Records drawn from a dataset:
──────────
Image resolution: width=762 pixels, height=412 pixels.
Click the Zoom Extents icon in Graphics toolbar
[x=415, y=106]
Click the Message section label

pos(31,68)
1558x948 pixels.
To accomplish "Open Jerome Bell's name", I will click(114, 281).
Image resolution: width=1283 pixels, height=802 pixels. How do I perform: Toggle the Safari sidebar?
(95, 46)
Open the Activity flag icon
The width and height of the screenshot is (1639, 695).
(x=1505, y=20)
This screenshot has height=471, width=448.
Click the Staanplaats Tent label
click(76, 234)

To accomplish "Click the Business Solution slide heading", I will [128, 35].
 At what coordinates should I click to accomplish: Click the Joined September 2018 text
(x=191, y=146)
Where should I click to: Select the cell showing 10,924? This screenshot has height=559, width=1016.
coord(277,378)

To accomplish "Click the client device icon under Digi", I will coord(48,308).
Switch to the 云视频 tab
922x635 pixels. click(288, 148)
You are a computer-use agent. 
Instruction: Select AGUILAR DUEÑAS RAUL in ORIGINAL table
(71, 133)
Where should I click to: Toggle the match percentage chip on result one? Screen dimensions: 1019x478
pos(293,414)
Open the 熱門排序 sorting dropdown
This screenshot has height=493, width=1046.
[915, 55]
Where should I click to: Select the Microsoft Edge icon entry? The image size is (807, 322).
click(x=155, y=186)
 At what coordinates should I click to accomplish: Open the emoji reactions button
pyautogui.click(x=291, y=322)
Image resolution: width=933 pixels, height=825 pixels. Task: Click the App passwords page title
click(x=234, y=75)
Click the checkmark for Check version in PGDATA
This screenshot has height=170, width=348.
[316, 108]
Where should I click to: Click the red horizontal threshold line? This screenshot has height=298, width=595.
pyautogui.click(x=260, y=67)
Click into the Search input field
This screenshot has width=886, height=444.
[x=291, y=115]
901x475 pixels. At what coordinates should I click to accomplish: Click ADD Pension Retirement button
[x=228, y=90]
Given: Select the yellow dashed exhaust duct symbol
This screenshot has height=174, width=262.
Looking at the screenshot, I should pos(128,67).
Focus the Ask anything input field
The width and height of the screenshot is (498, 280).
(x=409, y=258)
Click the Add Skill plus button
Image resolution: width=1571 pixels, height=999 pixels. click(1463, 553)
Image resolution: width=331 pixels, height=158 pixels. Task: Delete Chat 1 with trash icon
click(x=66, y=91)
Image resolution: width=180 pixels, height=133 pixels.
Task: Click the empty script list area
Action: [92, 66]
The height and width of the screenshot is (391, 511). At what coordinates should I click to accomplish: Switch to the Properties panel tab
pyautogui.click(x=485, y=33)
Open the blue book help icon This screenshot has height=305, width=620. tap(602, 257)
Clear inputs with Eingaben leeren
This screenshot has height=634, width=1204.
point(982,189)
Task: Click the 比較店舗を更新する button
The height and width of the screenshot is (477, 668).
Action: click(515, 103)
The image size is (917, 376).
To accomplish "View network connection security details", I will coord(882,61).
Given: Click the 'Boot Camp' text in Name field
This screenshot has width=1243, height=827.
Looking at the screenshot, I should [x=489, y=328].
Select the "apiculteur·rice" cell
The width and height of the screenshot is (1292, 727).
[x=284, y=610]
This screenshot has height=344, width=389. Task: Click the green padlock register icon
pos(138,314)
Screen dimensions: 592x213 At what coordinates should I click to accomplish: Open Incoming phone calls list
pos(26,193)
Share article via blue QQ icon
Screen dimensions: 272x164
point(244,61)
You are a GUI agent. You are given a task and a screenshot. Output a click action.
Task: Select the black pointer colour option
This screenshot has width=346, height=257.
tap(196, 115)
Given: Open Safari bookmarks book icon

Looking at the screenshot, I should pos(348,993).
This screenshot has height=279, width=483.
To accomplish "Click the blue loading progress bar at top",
──────────
EXERCISE DETAILS:
Indicate how many lines in the records above include the word "agent", giving no other content.

RESULT BELOW:
2